精算方法


じゃあ、今回は「清算」の方法を教えるぞ。おぬしらが苦労して稼いだ点数は、ゲーム終了の時点で、わかりやすく清算されるんじゃよ。 ゲーム終了とは「南4局が終わる」または「誰かの持ち点が0になる」この2つのケースが標準的だとは、前回に言った。

じゃあ、たとえば、今こんな感じでゲームが終了したとしよう。 開始時の持ち点数は「25000点」じゃ。


1位45000点 2位32000点

4位5000点 3位18000点


普通に考えて「終了時の持ち点数が一番多い人がトップ」じゃな。

おっさんがトップかよ。なんか気にらねーな。

うるさい、うるさい、さっきから文句ばっかり言いおって。

普通は「30000点」を基準に「低いか?高いか?」で「プラス」と「マイナス」が決まる場合が多い。これもルールによっては微妙に違うから補足しよう。

25000点の30000点返し」と表記されていれば
最初の持ち点数「25000点」 プラスとマイナスの分岐点「30000点」という意味じゃ。今回の場合じゃな。30000点を越えるとプラスの扱いになる。

30000点の40000点返し」 と書かれていれば
最初の持ち点数「30000点」 プラスとマイナスの分岐点「40000点」という意味じゃよ。

ちょっと調べてみたんじゃが「セガのネット麻雀「MJ」」は東風戦で「25,000点持ち/30,000点返し」になっとった。

「雀龍門3」は東南戦で「25,000点持ち/30,000点返し」東風戦で「20,000点持ち/25,000点返し」じゃな。Yahoo!モバゲーの麻雀は25000点の30000点返しになっとたったよ。

こうやってみても25000点の30000点返しが一般的なので、今回はこの方式で計算する。

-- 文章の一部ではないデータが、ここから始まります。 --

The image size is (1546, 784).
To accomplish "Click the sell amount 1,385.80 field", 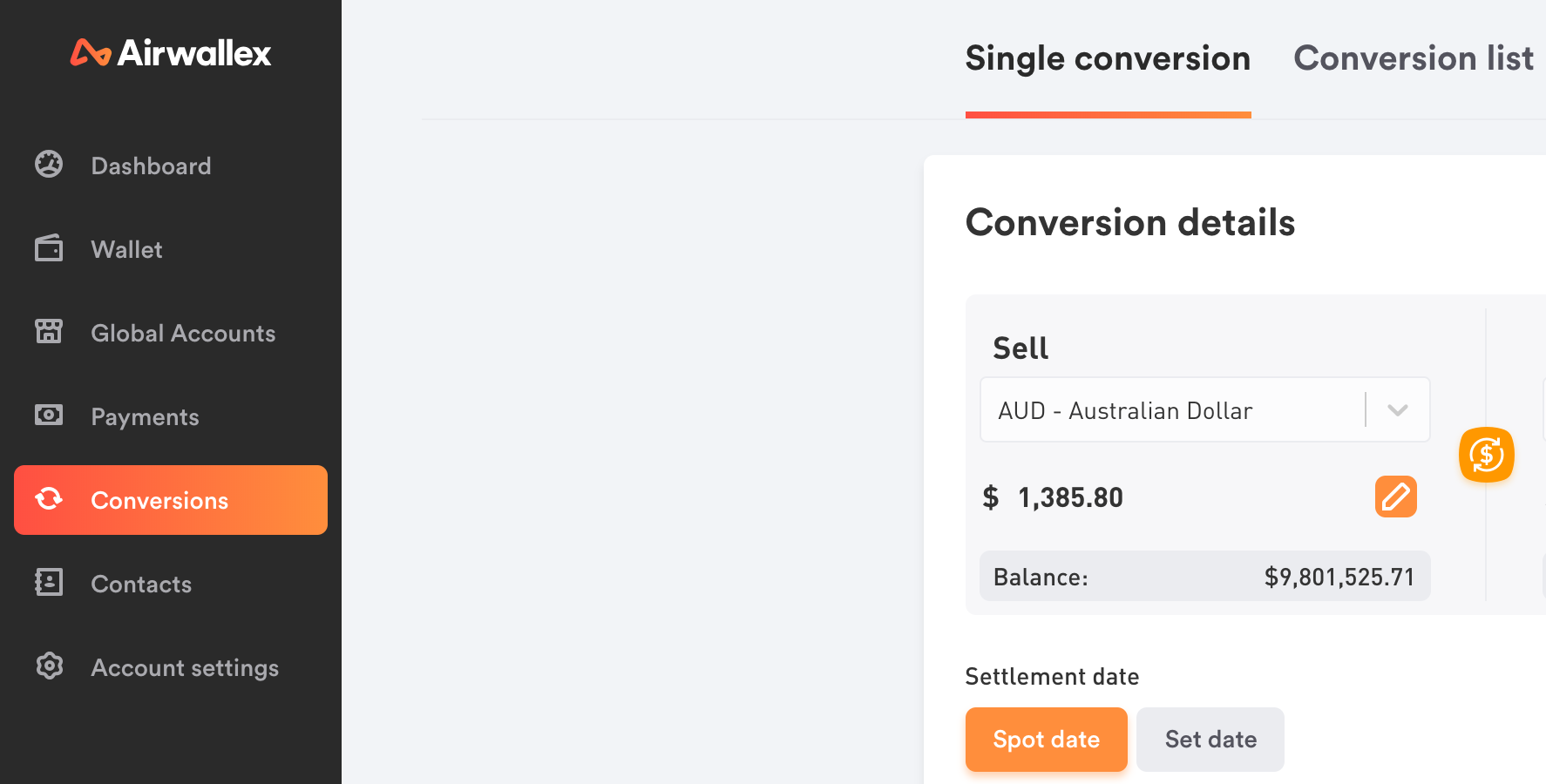I will (x=1070, y=497).
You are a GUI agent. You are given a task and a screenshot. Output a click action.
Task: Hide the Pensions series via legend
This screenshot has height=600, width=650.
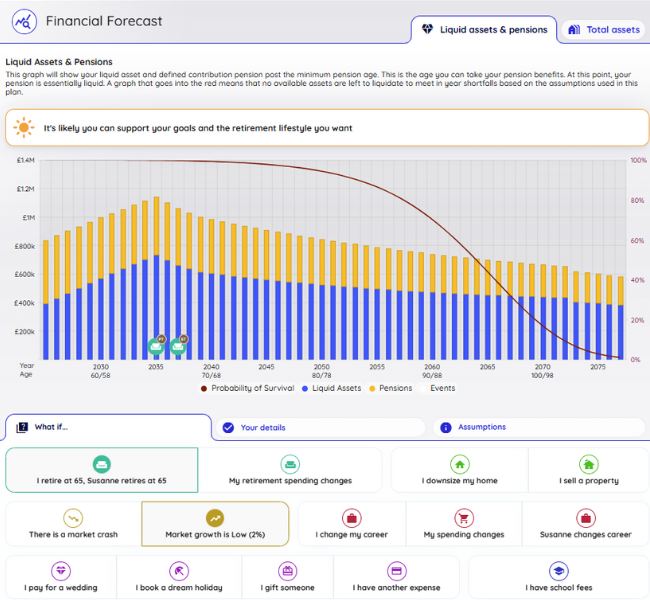[x=391, y=389]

わたしは5000点しか持ってないから、30000点を基準考えると「マイナス25000点」ってことかしら?

そうじゃな。桁が大きいので100の位を切り捨てポイントに換算すると「マイナス25(ポイント)」となる。

なるほど。じゃあ、僕は「18000点」なので、「30000点」から見て「マイナス12000点」つまり「マイナス12」になるんですね。

じゃあ俺は32000点を持ってるから、単純に「プラス2」か?

問題はここからじゃ。わしは「45000点」じゃから、30000点から見て「プラス15000点で、つまり「プラスの15」といいたいが、これはちょっと違うぞぃ。

「トップ(1位)」の人は、全員のトータル分をもらうというシステムじゃな。つまり

合計すると「(-25)+(-12)+(+2)=-35」となる。これを全部プラスに転換したのがわしの勝ち分じゃな。じゃから「+35」になる。

1位45000点(+35) 2位32000点(+2)

4位5000点(-25) 3位18000点(-12)

これが標準的な考え方じゃな。


じゃあ次の場合を見てみよう。これも計算方法とはまったく同じじゃな。

1位42000点 2位41000点

4位8000点 3位9000点

また、じじいがトップかよ。30000点を基準にするから+11だろ?

僕はマイナス21000点だから(-21)ですね。

私は30000点を基準にしてマイナス22000点だから(-22)ね。
また最下位ね…

それを変換したのが、トップのワシの点数じゃ。
サトリアーニ(+11)+メル(-22)+潤一郎(-21)=(-32) つまり、ワシは(+32)じゃ。これを表にしてみるかぇ。

1位42000点(+32) 2位41000点(+11)

4位8000点(-22) 3位9000点(-21)

1位と2位の点数が、42000点と41000点で「1000点」の差なのに、清算してみると、随分と差がでてるわね。20ポイントも差がある。20000点分の差ってことでしょう。

そうじゃ!その通り。さすがじゃ。つまり「1位」と「2位」の差が大きいというわけじゃ。この意味で、麻雀はいかにして「1位」になるのか?ということが重要じゃな。はっきりいって1位と2位じゃ、ぜんぜん価値が違うわけなんじゃよ。

仕組みとしては25000点の30000点返しじゃから、この時点で5000点の差額が生まれているんじゃな。これが4人分あるので5000点×4人分=20000点。これをトップの人が総取りしてることになるので、1位と2位では大きな点差が生まれてしまうんじゃ。トップ賞みたいなもんじゃな。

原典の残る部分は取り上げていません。